Nouvelle métrologie large bande à grande dynamique pour la mesure des flux

Rappels historiques

   Pendant la seconde guerre mondiale, de nombreux efforts ont été déployés pour comprendre les mécanismes régissant la diffusion d’une onde radar par une cible. Ceci a conduit, quelques années après la fin de ce conflit, à la première publication présentant le modèle scalaire de la diffusion lumineuse [1]. Ce modèle, développé par H. Davies, était notamment utilisé pour quantifier l’importance des échos parasites renvoyés par la surface de la mer sur un écran radar (sea clutter).
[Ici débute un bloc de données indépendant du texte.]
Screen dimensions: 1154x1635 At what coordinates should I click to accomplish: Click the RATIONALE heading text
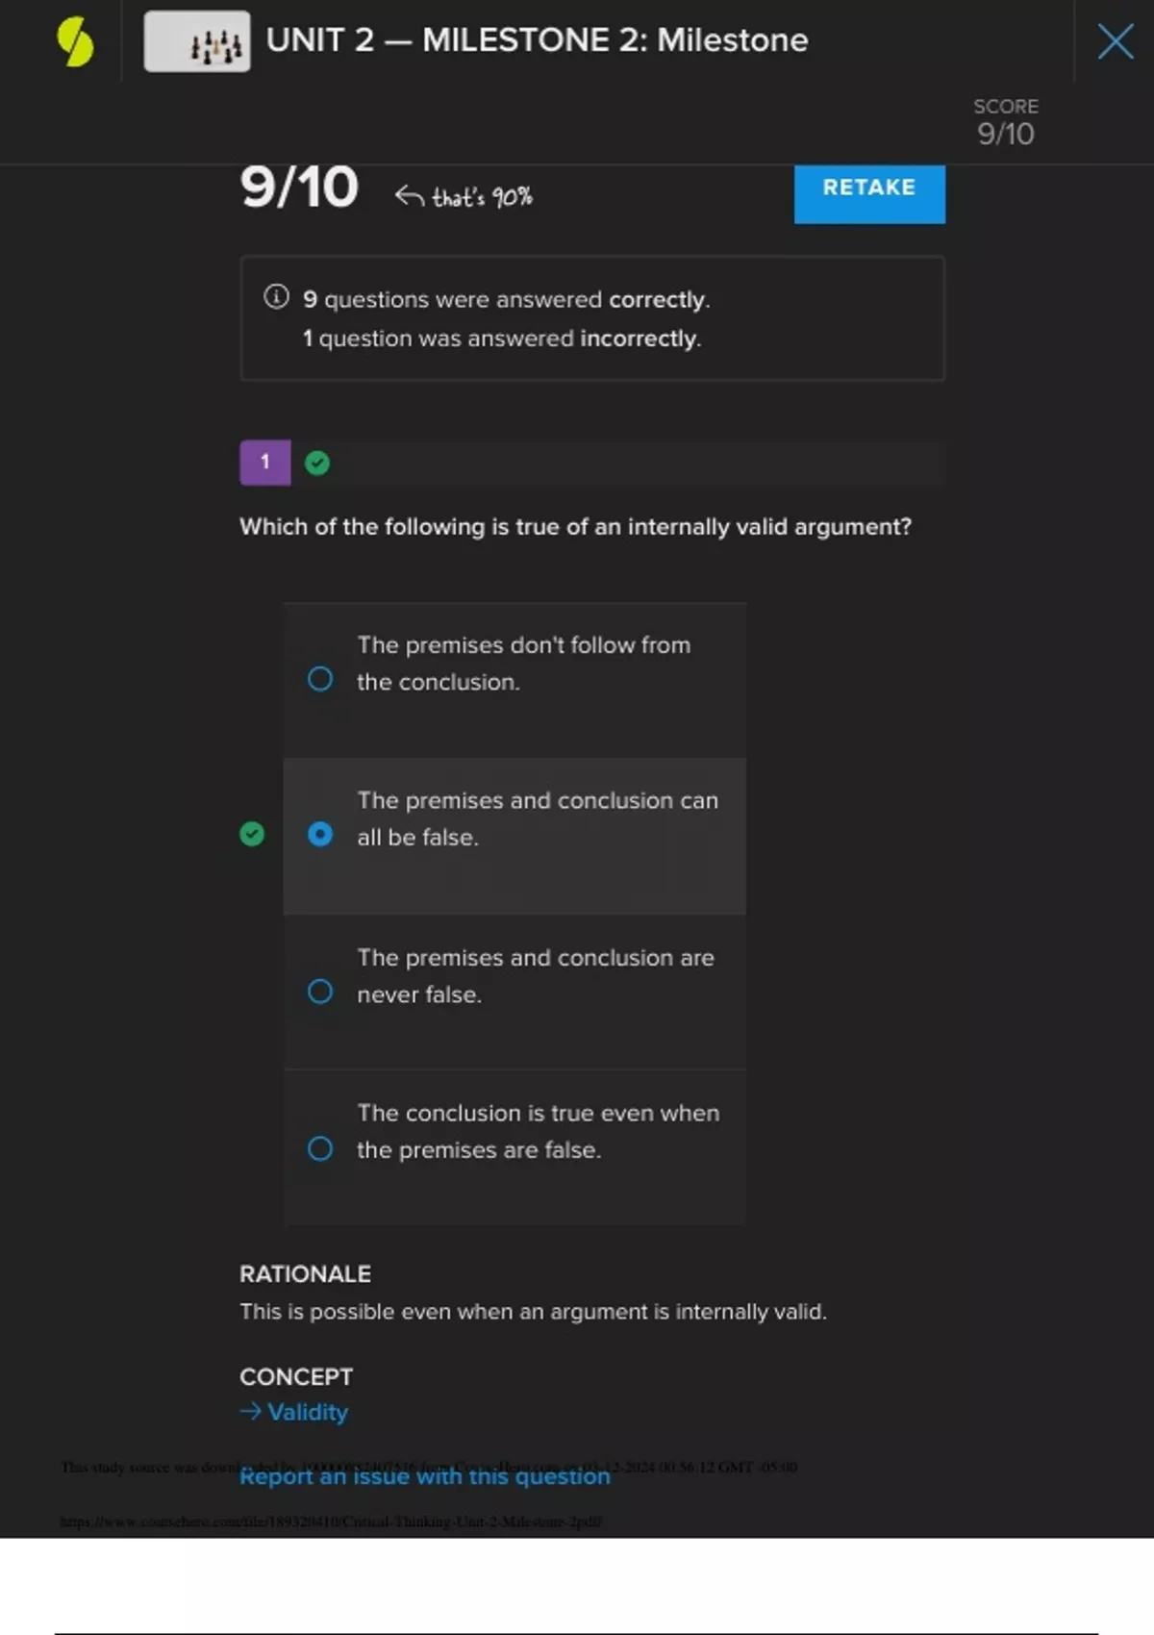click(x=305, y=1273)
Il supposait que cette surface pouvait être décrite par un modèle statistique respectant les hypothèses suivantes :
1. La moyenne quadratique σ de l’écart z = h(x, y) entre la surface de la mer et une surface plane moyenne est petite devant la longueur d’onde λ de l’onde radar,
2. La surface est parfaitement conductrice, et par conséquent, présente un coefficient de réflexion spéculaire de 100% dans le cas où elle est dépourvue de toute irrégularité,
3. La distribution des irrégularités de surface z correspond à une gaussienne centrée,
4. La fonction d’auto-corrélation de la surface irrégulière est elle aussi de nature gaussienne et caractérisée par un écart-type a.
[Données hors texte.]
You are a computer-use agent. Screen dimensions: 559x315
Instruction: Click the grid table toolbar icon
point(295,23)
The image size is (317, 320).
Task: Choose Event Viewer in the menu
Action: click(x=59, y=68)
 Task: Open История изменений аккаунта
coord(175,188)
Modèle électromagnétique de la diffusion

Introduction L’utilisation d’un modèle électromagnétique pour décrire la diffusion de la lumière par une surface rugueuse [11–16] présente de nombreux avantages :
• Il donne accès à la diffusion angulaire, aussi bien dans le plan d’incidence qu’en dehors de ce plan,
• Il prend en compte les effets de polarisation des faisceaux incidents et diffusés,
• Il permet de relier la répartition angulaire de la lumière diffusée à la topographie de la surface,
• Il peut être étendu à la description de la diffusion angulaire dans des systèmes multicouches.
Notons également que ce modèle a été étendu au cas des volumes diffusants [11, 17–19], même si la diffusion volumique est ici hors de notre propos.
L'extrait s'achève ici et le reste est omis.